Meb Faber, Cambria Investment Management CEO and chief investment officer, has taken Fidelity Investments to task for its plan to charge investors up to $100 to buy ETFs from firms that don't sign maintenance agreements with the investment behemoth.
In a post on X, formerly Twitter, on Wednesday, podcaster Faber provided his feedback "to Abby and the crew," presumably a reference to Fidelity CEO Abigail Johnson, panning the company for what he called an anti-competitive move that's likely to draw regulatory scrutiny.
Fidelity previously confirmed a Bloomberg report last month that it plans to impose the fee on ETF purchases from nine issuers that don't have maintenance agreements with the asset manager — and that the list could be updated before it implements the fees in June.
"We know retail and advisor clients who have moved on since the announcement, and we will also move on," Faber posted. In an email response to ThinkAdvisor on Thursday, he explained, "We have Cambria brokerage accounts at Fidelity we will move elsewhere."
If Massachusetts-based Fidelity were located in any other state, Faber posted on X, U.S. Sen. Elizabeth Warren, a Bay State Democrat known for taking a pro-consumer stance against financial institutions, "would be losing her mind about this."
Fidelity, he wrote, will start charging issuers up to 15% of all ETF revenue. Otherwise, retail investors will pay up to $100 to buy ETFs from the affected issuers. Faber listed what he called the problems with the plan.

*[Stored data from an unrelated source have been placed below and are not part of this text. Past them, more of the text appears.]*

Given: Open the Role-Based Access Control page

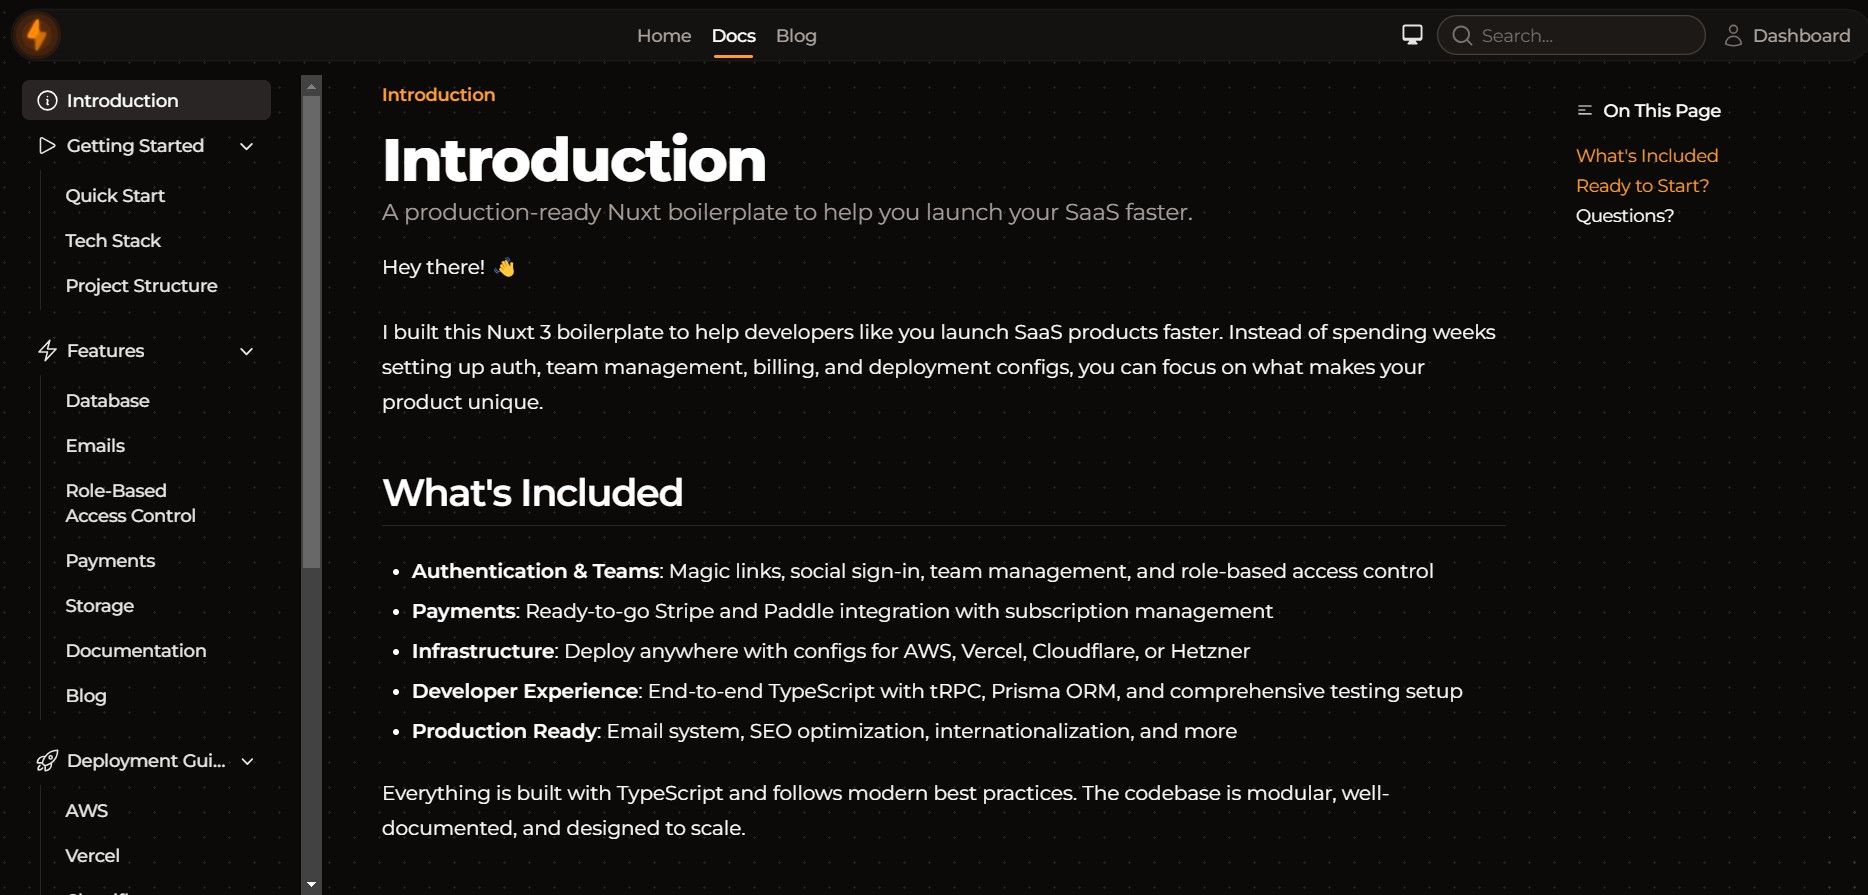Looking at the screenshot, I should tap(130, 503).
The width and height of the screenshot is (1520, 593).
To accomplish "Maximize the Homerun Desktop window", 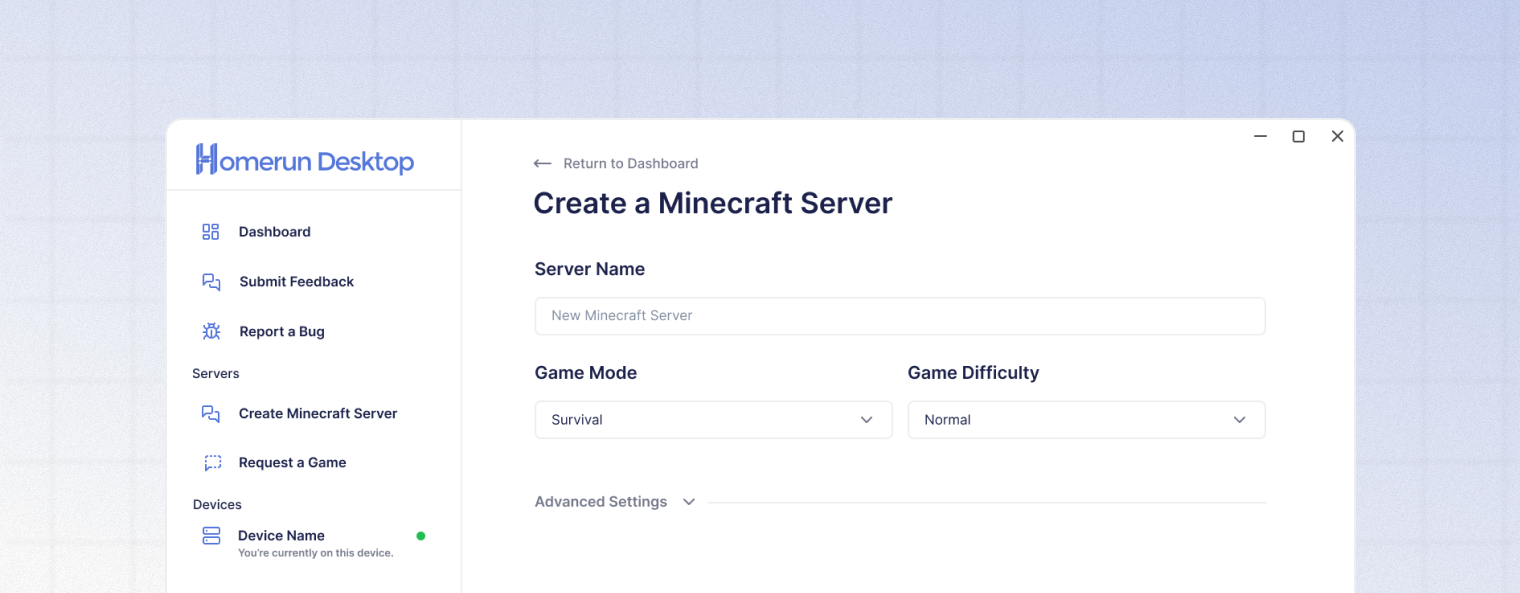I will coord(1298,137).
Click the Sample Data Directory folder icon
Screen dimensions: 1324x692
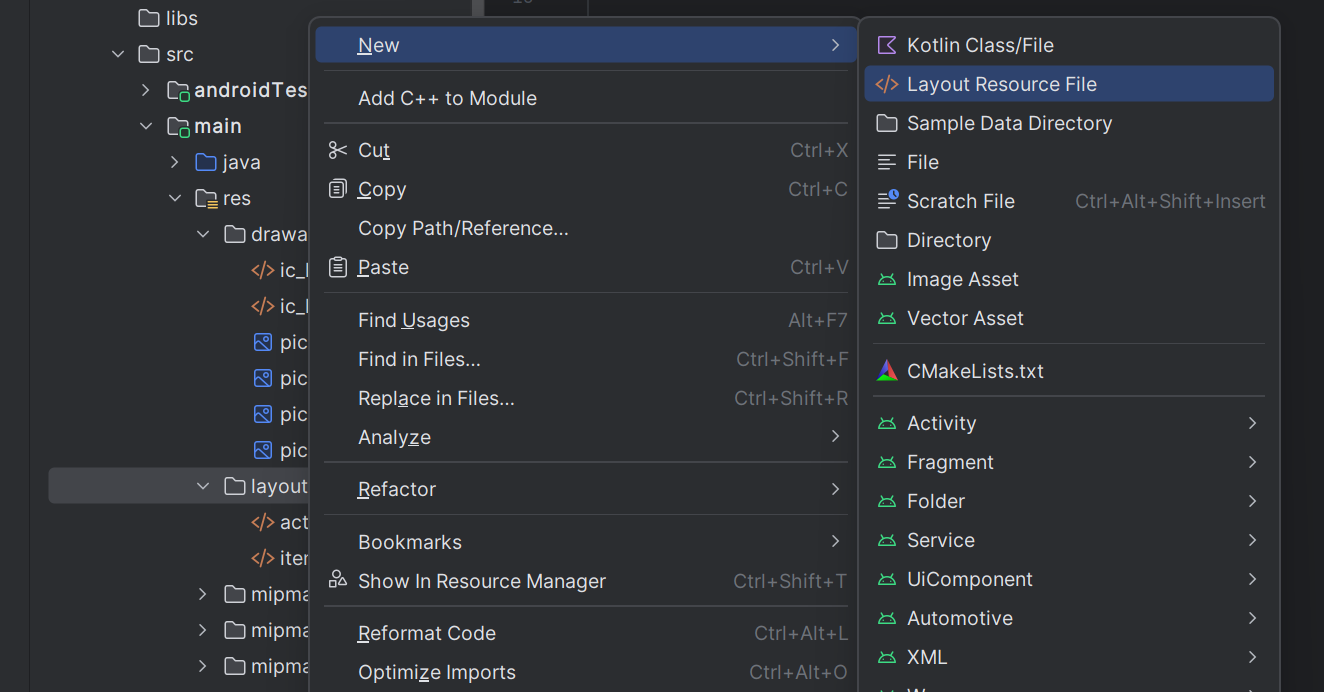coord(886,123)
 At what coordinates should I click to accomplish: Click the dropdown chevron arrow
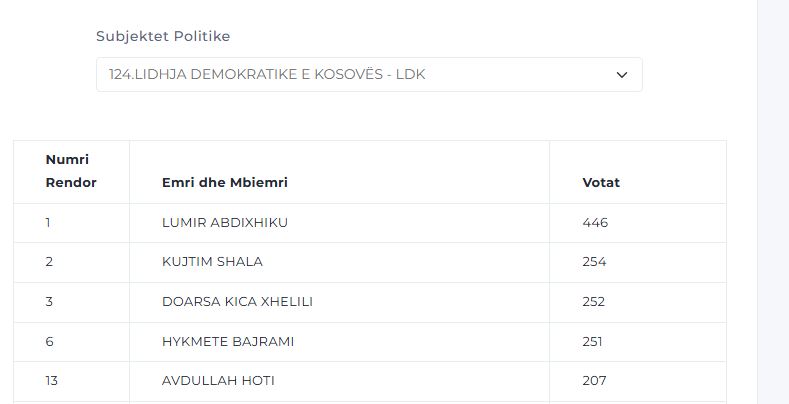[x=621, y=75]
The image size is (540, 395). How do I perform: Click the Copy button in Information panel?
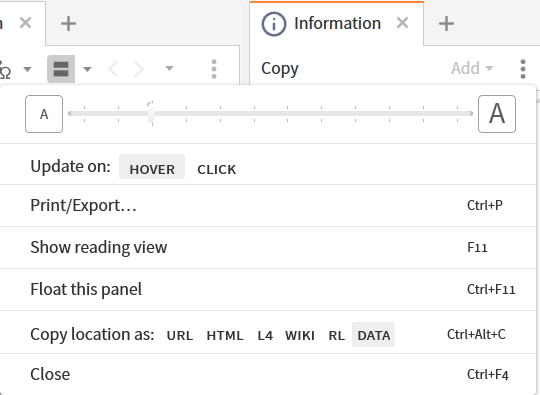(x=280, y=69)
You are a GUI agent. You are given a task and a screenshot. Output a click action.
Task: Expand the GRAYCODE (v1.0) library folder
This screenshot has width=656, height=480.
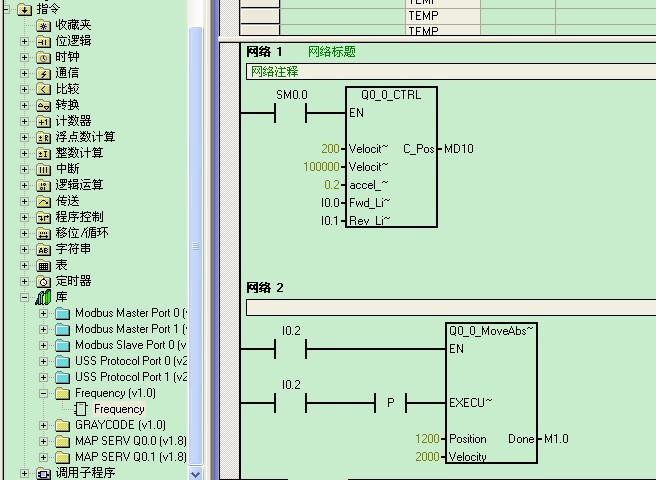click(x=44, y=425)
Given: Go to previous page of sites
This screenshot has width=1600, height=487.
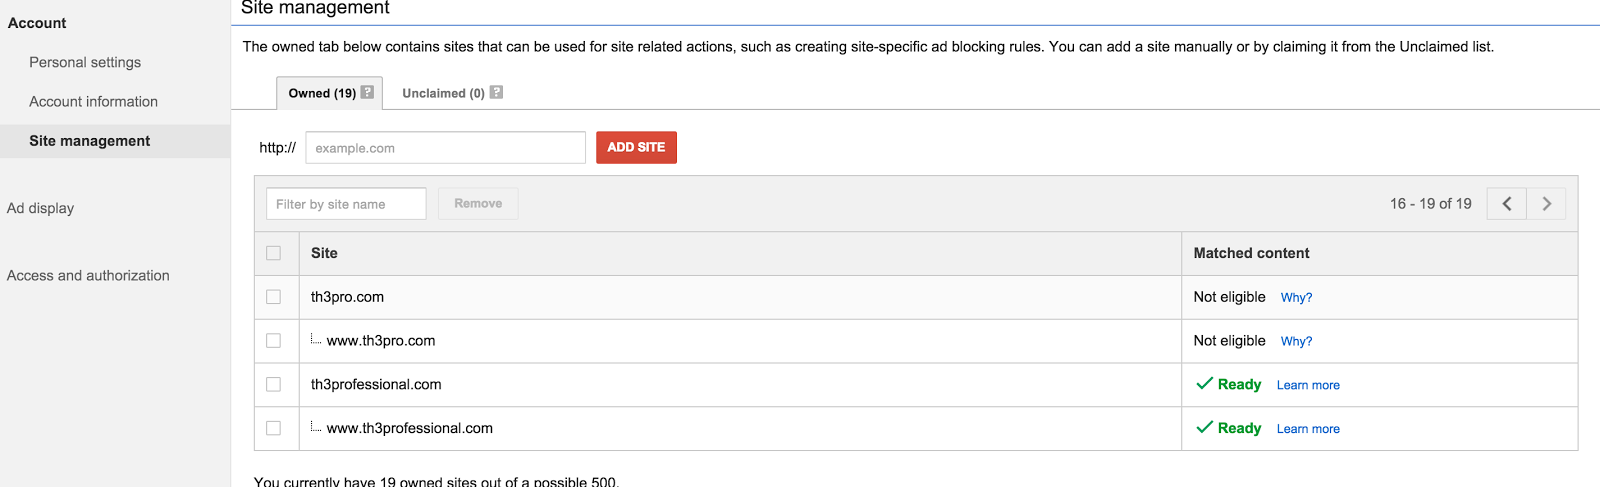Looking at the screenshot, I should [x=1506, y=204].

First, he suggested in his post that it raises antitrust issues. "Fidelity and Schwab have about 85% of the RIA marketplace. Fidelity also has its own funds on their marketplace. This will draw regulatory scrutiny as Fidelity provides no value for the fee; it is just rent-seeking.
"To those that will say but mUtUaL FuNdS!! Do you want to return to that high-fee conflict of interest world?"